Ma è proprio su questo libro che l’Altoprincipe Dalinar, e così suo fratello il re Gavilar Kholin prima di lui, che sta basando la propria vita, facendone la guida del proprio essere, mettendo in pratica i Codici, gli insegnamenti scritti in quelle pagine. Insegnamenti che sono in contrasto con la mentalità dei nobili e della società di Alethkar, che lo fanno passare per un uomo dalla mente instabile, per un pazzo, ma che percepisce come la via da seguire per poter realizzare il sogno del fratello.
Uniscili, è la voce che sente in continuazione, che lo esorta a riunire sotto la guida del nipote e rendere una cosa sola gli altri Altoprincipi del regno, uniti solo in apparenza perché la realtà li vede divisi da interessi personali, impegnati a competere e primeggiare gli uni sugli altri, totalmente privi dei valori cavallereschi che invece appartenevano ai Radiosi. Valori dove chi era alla guida delle nazioni non doveva essere servito, ma doveva servire il popolo, mettere la propria vita al servizio di chiunque, dove l’esempio era necessario per far sì che anche gli altri prendessero spunto da azioni che avrebbero reso grande e florido un regno. Valori che se ci si pensa sono sempre attuali e possono essere attuati nella realtà e non solo nel mondo fantastico, perché sono la strada per costruire un mondo migliore; e se si continua a pensare, ci si accorge che quanto narrato nel mondo di Roshar non è altro che uno specchio della realtà che noi viviamo.

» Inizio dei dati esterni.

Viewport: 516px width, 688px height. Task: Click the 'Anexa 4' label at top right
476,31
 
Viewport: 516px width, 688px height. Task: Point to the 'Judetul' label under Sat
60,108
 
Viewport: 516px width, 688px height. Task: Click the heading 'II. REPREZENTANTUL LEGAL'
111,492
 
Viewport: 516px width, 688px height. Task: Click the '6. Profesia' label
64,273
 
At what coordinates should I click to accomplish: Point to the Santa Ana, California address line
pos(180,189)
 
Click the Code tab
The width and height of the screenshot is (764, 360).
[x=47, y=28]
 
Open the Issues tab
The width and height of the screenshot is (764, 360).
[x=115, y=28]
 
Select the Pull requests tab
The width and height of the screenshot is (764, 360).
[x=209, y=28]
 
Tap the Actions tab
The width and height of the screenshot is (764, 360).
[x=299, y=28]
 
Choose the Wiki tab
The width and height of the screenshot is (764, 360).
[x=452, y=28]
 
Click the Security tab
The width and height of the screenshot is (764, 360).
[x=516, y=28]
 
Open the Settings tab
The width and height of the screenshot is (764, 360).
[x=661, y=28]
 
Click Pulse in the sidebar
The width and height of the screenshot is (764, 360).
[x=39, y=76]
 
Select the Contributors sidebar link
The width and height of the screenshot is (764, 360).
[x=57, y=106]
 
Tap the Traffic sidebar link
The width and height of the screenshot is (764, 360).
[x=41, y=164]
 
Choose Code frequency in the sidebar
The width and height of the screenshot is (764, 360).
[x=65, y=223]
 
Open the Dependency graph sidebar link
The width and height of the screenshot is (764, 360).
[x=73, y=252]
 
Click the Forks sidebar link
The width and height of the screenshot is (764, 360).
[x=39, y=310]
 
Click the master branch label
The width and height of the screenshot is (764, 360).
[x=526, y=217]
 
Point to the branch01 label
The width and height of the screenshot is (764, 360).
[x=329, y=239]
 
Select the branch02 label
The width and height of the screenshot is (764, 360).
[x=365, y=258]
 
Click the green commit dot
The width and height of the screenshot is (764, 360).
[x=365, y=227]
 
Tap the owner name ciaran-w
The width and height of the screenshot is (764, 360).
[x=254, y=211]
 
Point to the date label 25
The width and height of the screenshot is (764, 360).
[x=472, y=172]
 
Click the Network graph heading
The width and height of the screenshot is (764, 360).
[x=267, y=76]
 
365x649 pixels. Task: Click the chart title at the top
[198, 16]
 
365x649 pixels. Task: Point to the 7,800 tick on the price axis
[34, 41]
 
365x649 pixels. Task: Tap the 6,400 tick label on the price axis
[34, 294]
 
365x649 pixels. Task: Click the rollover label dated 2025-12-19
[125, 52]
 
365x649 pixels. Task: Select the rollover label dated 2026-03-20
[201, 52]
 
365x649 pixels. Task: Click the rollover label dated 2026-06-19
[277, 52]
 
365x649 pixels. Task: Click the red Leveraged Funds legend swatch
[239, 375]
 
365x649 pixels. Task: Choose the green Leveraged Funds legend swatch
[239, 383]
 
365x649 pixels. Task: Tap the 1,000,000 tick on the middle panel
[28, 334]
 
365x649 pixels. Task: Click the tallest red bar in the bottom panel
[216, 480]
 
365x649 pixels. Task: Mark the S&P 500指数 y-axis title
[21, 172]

Non combattere mai altri uomini tranne quando vi sei costretto in guerra.
Lascia che siano le tue azioni a difenderti, non le tue parole.
Aspettati onore da coloro che incontri e dà loro la possibilità di esserne all’altezza.
Governa come vorresti essere governato.
Un monarca è controllo. Fornisce stabilità. E’ il suo servizio e il suo mestiere. Se non riesce a controllare se stesso, allora come può controllare le vite degli uomini?
Ideali in cui è arrivato a credere, anzi, che ha cominciato a vivere in prima persona, sempre più convinto che il mondo sarebbe un posto migliore se tutti li vivessero e li attuassero. Ma perché questo si verifichi occorre che siano conosciuti e perché siano conosciuti occorre che ci sia chi dia l’esempio.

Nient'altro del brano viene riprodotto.